Dragon 1/72 Brummbär – WIP kit review

Cheers,

Sebastian

Sebastian Palmer18 Apr 2015 8:31 a.m. PST

I see that this post is failing to attract any response… Ok, how about some more pics and a tale of cyanoacrylate hell?

picture

One of the near disasters that occurred during the build was that I glued the rear spare wheel stowage frames on incorrectly, and in trying to fit the wheels after this (perhaps the wheels should've gone in the frames before?) failed to do so, only succeeding in damaging the frames. They then got further damaged when I removed them.

So I decided I'd scratch-build replacements using wire. I think I used a paper clip in the end. It was about the right thickness (poss a shade too fat!), and was both bendy and rigid enough for my porpoises, so to speak.

picture

One thing that was an absolute nightmare was trying to glue the component parts together. It seems to me that for some jobs superglue has the peculiar and almost unique property of gluing together everything – model parts to the table, fingers, glue applicator, fingers to each other, etc. – except the joint one is trying to bond. So, you put more glue on, and by the time the joint sets, you end up with ugly blobby accretions.

picture

Hopefully it doesn't look too bad now it's undercoated? I still can't get any wheels to fit into the frames tho'. I'll prob leave one empty, and have the other one filled with other random junk, possibly even with a tarp thrown over it, to disguise blobs of that damned cyanoacrylate …

Any tips from more experienced modellers? Could I perhaps have done this better with rods of plastic, rather than metal wire, for example?

Cheers, Sebastian

LeonAdler Sponsoring Member of TMP24 Apr 2015 1:03 p.m. PST

Hello Sebastian,
Ah Dragon kits…………my only problem with them is the dratted tracks. Too short is an easily solvable problem……too long as Ive just had with two Tiger I's and a Tiger II is a complete pain in the rear end. And then we have the problem of getting proper sag………… give me the Revell style tracks anyday.
Always use brass wife myself easy to work with and available in all sorts of diameters. Wire and matching tube ( Albion metals) really useful.
Never use superglue unless I have to myself, nasty stuff. Always dispense it onto a palette ( plastic milk container tops are great) and apply using shaped toothpicks or sewing needles ( haberdasheries are a terrific source of allsorts of bits and bobs, sewing needles and Tapestry needles really useful.
Either proper poly adhesive or araldite. Can be a pain fitting stuff where its supposed to go sometimes, no slack in a Dragon kit.
Is that gunmetal primer?
Looks fine to me from here.
Are you planning to fit tracks after the paint job?
I usually assemble chassis and wheels together and then prime them then finish the upper hull.Sometimes fit the tracks as well at this stage sometimes wait till upper hull done and fixed.
I then slip a L shaped bit card over the tracks to protect them when painting the hull. Then go in and give the tracks a final paint job when the airbrushing is done.
Hope that helps
L

Hornswoggler24 Apr 2015 8:24 p.m. PST

I would suggest that for relatively expensive kits like those from DML, it could well be worth investing in after market tracks. The best around are the 'bendy' resin ones from OKB Grigorov:

link

(Usual disclaimer: I have nothing to do with this company!)

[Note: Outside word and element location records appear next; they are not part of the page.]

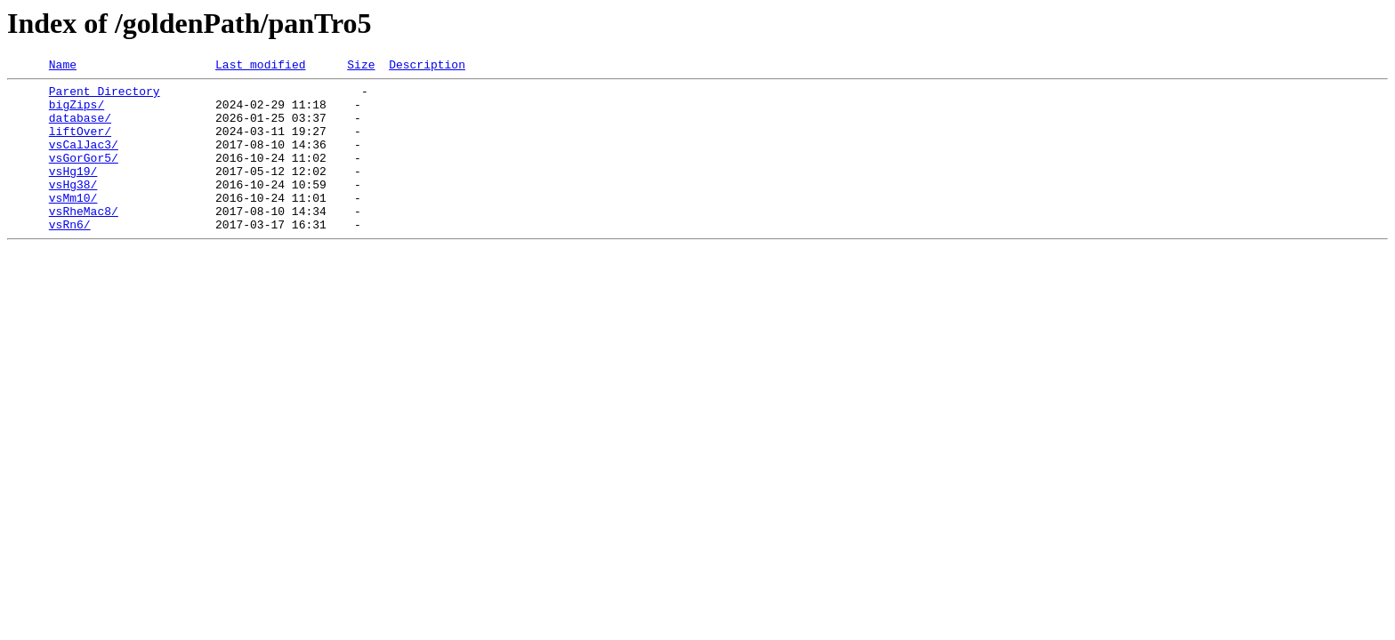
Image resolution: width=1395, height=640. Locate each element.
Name (63, 67)
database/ (80, 128)
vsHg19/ (73, 192)
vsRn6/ (70, 256)
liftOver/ (80, 144)
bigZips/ (76, 112)
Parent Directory (104, 96)
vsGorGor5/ (83, 176)
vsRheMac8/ (83, 240)
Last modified (260, 67)
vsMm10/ (73, 224)
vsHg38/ (73, 208)
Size (361, 67)
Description (427, 67)
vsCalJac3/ (83, 160)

LeonAdler Sponsoring Member of TMP25 Apr 2015 6:08 a.m. PST

Thanks for that Hornswoggler, interesting looking stuff.
I take dealing with the tracks as a challenge and always manage to sort it. Just dont understand why some firms, when making new stuff, bother with 'rubber' tracks when better easier methods around.
L

Sebastian Palmer01 May 2015 9:47 a.m. PST

Hi Leon

Thanks for the feedback. Like you I always put a blob of superglue into a receptacle, and then use something else to apply it. The wire wheel-racks on this were done with my usual method, using cocktail sticks to apply the superglue.

I'm amassing a horde of German WWII armour, in various states of paint-job undress. After painting the first of the models I built, an Airfix Panther, by hand (having just resumed this delightful hobby), I'm determined to buy a better airbrush than my undercoating only Badger single-action, before painting the rest.

Some kits have tracks already in position, others I'm leaving. It's all a bit of a chaotic mess, TBH!